Extended half-life target module for sustainable UniCAR T-cell treatment of STn-expressing cancers

Detalhes bibliográficos
Autor(a) principal: Loureiro, Liliana R.
Data de Publicação: 2020
Outros Autores: Feldmann, Anja, Bergmann, Ralf, Koristka, Stefanie, Berndt, Nicole, Máthé, Domokos, Hegedüs, Nikolett, Szigeti, Krisztián, Videira, Paula A., Bachmann, Michael, Arndt, Claudia
Tipo de documento: Artigo
Idioma: eng
Título da fonte: Repositório Científico de Acesso Aberto de Portugal (Repositórios Cientìficos)
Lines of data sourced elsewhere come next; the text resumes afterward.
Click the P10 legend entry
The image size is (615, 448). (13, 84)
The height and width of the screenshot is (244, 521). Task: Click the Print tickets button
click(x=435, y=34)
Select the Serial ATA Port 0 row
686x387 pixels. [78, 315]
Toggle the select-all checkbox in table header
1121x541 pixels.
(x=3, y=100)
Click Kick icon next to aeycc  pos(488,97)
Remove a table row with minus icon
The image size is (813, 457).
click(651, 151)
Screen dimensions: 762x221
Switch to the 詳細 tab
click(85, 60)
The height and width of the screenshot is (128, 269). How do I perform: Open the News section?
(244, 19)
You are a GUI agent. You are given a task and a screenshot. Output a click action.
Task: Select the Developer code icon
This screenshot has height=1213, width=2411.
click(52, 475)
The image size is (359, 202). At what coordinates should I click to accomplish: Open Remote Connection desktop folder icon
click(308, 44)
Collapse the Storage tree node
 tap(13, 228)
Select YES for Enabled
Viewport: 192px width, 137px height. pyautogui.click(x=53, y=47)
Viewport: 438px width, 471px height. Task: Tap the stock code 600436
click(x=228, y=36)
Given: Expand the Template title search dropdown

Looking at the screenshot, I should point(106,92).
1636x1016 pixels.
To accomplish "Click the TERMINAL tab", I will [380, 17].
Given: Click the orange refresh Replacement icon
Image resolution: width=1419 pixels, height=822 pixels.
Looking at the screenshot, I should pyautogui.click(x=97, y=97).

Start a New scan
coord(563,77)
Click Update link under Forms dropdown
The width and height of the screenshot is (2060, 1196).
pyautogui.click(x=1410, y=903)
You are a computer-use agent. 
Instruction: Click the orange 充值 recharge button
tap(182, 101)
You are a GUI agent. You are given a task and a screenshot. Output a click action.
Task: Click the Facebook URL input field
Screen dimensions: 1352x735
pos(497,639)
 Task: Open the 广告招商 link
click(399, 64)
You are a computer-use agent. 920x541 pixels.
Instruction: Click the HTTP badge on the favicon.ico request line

Texto Completo: http://hdl.handle.net/10362/120349
Resumo: Background: Adapter chimeric antigen receptor (CAR) approaches have emerged has promising strategies to increase clinical safety of CAR T-cell therapy. In the UniCAR system, the safety switch is controlled via a target module (TM) which is characterized by a small-size and short half-life. The rapid clearance of these TMs from the blood allows a quick steering and self-limiting safety switch of UniCAR T-cells by TM dosing. This is mainly important during onset of therapy when tumor burden and the risk for severe side effects are high. For long-term UniCAR therapy, the continuous infusion of TMs may not be an optimal setting for the patients. Thus, in later stages of treatment, single infusions of TMs with an increased half-life might play an important role in long-term surveillance and eradication of residual tumor cells. Given this, we aimed to develop and characterize a novel TM with extended half-life targeting the tumor-associated carbohydrate sialyl-Tn (STn). Methods: The extended half-life TM is composed of the STn-specific single-chain variable fragment (scFv) and the UniCAR epitope, fused to the hinge region and Fc domain of a human immunoglobulin 4 (IgG4) antibody. Specific binding and functionality of the αSTn-IgG4 TM as well as pharmacokinetic features were assessed using in vitro and in vivo assays and compared to the already established small-sized αSTn TM. Results: The novel αSTn-IgG4 TM efficiently activates and redirects UniCAR T-cells to STn-expressing tumors in a target-specific and TM-dependent manner, thereby promoting the secretion of proinflammatory cytokines and tumor cell lysis in vitro and in experimental mice. Moreover, PET-imaging results demonstrate the specific enrichment of the αSTn-IgG4 TM at the tumor site, while presenting a prolonged serum half-life compared to the short-lived αSTn TM. Conclusion: In a clinical setting, the combination of TMs with different formats and pharmacokinetics may represent a promising strategy for retargeting of UniCAR T-cells in a flexible, individualized and safe manner at particular stages of therapy. Furthermore, as these molecules can be used for in vivo imaging, they pose as attractive candidates for theranostic approaches.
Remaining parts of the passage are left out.